:: What to work on ::
[1] According to the passage on partitions into prime parts, what identifier is given for the number of partitions of $n$ into prime parts?
[2] List every parenthetical remark in the passage on partitions into prime parts.
[3] Extend the passage on partitions into prime parts, picking up after its final sentence.

:: Excerpted passage ::
Flajolet and Sedgewick, Analytic Combinatorics (link goes to free, legal downloadable PDF of book), section VIII.6 treats the asymptotics of various types of partitions. They get that the number of partitions of $n$ into prime parts, which they denote $P_n^{(\Pi)}$ (and which is A000607) satisfies $\log P_n^{(\Pi)} \sim (2\pi/\sqrt{3}) \sqrt{n/\log n}$ (Here $f(n) \sim g(n)$ has the usual meaning $\lim_{n \to \infty} f(n)/g(n) = 1$.)

I believe (but have not explicitly checked) that if you disallow any finite number of primes this asymptotic formula still holds; in particular it should hold in the case you're asking about.

:: Given information ::
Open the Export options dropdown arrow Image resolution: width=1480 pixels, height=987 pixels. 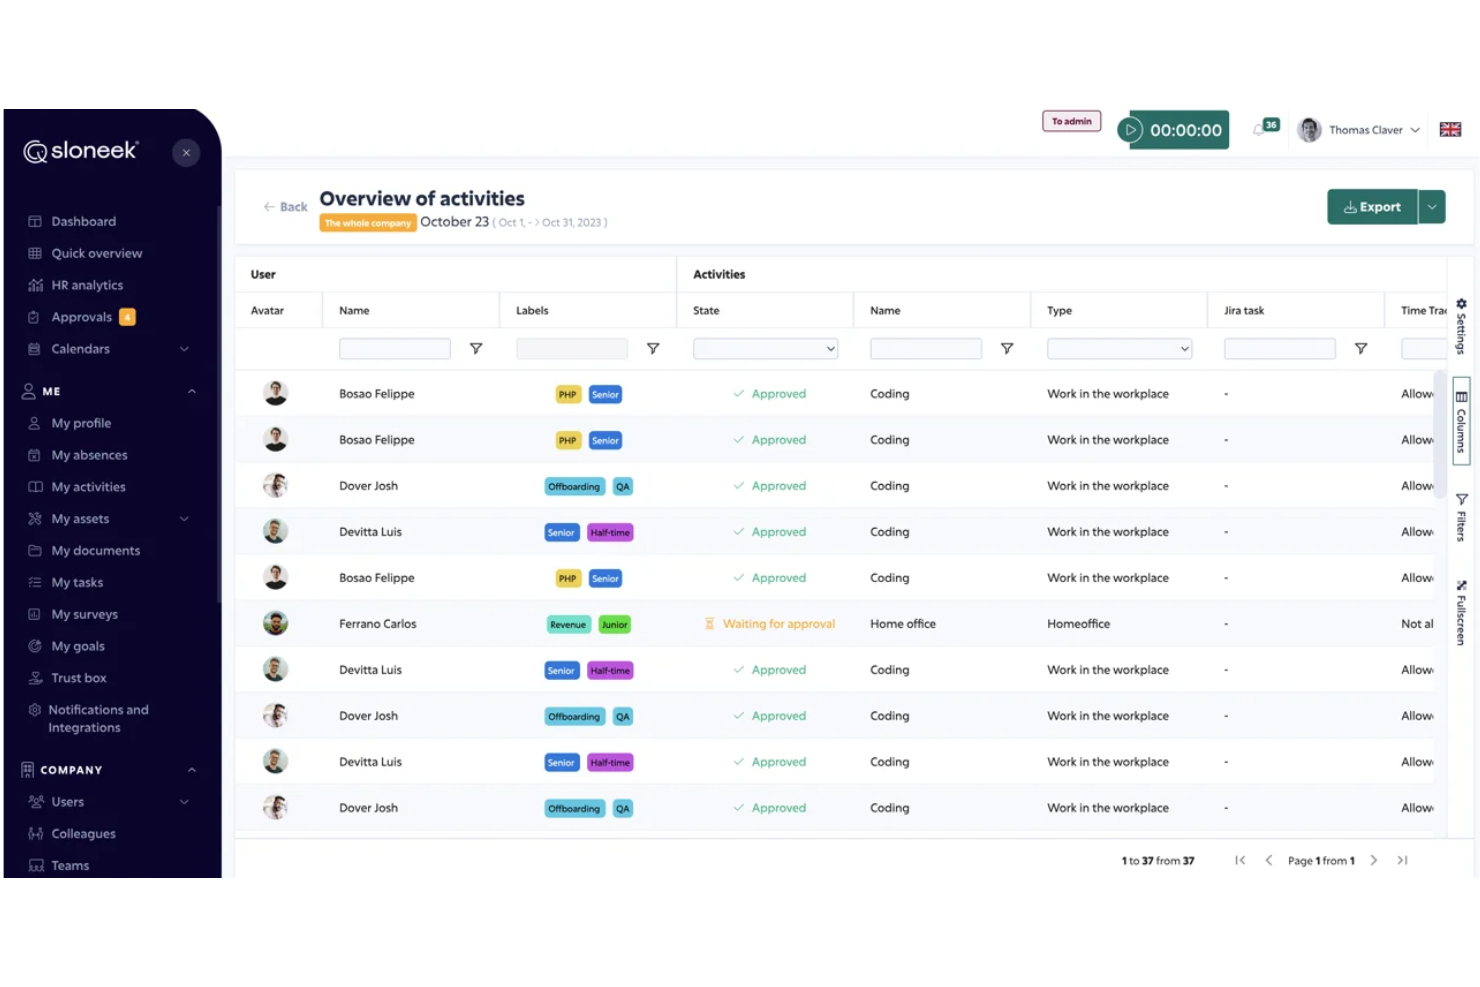point(1432,206)
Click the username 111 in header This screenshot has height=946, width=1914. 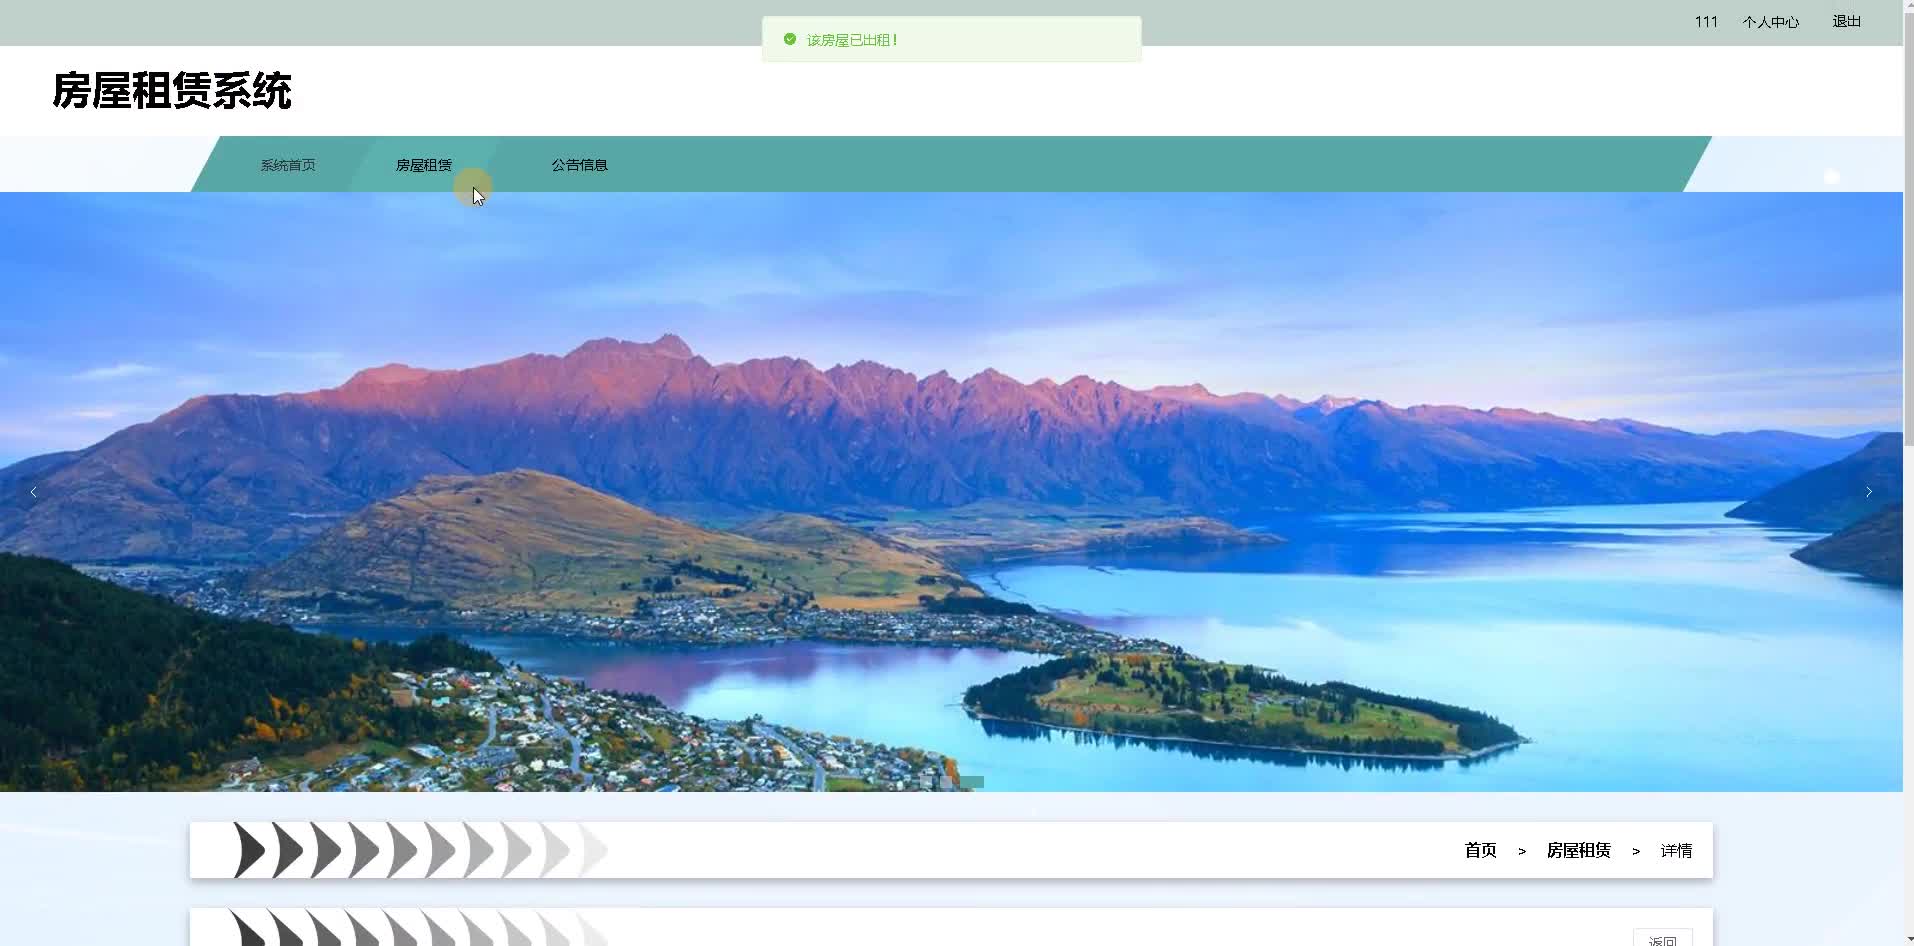(1706, 22)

:: Written answers ::
[1] A000607

[2]
- (link goes to free, legal downloadable PDF of book)
- (and which is A000607)
- (Here $f(n) \sim g(n)$ has the usual meaning $\lim_{n \to \infty} f(n)/g(n) = 1$.)
- (but have not explicitly checked)

[3]
Edited to add: The logarithmic growth rate comes from a saddle-point estimate which can in turn be derived from the rate of growth of $\prod_{n \ge 1} 1/(1-z^{p_n})$ (where $p_n$ is the $n$th prime) as $z \to 1^-$ along the real axis. As stated after the equation (73) in F&S, p. 580, $$ \sum_{n \ge 1} e^{-tp_n} \sim {t \over \log t} $$ and it's from this that the asymptotic result is derived. (Note that $z \to 1^-$ corresponds to $t \to 0^+$.) But if we omit the single term $e^{-2t}$ from that sum it won't change the asymptotic behavior at 0.

This isn't a full proof, though. The result is also a little bit counterintuitive, since one expects that a random partition of $n$ into primes, for large $n$, will contain at least one 2, and therefore leaving the 2s out should reduce the count considerably. But on the logarithmic scale this appears to be negligible.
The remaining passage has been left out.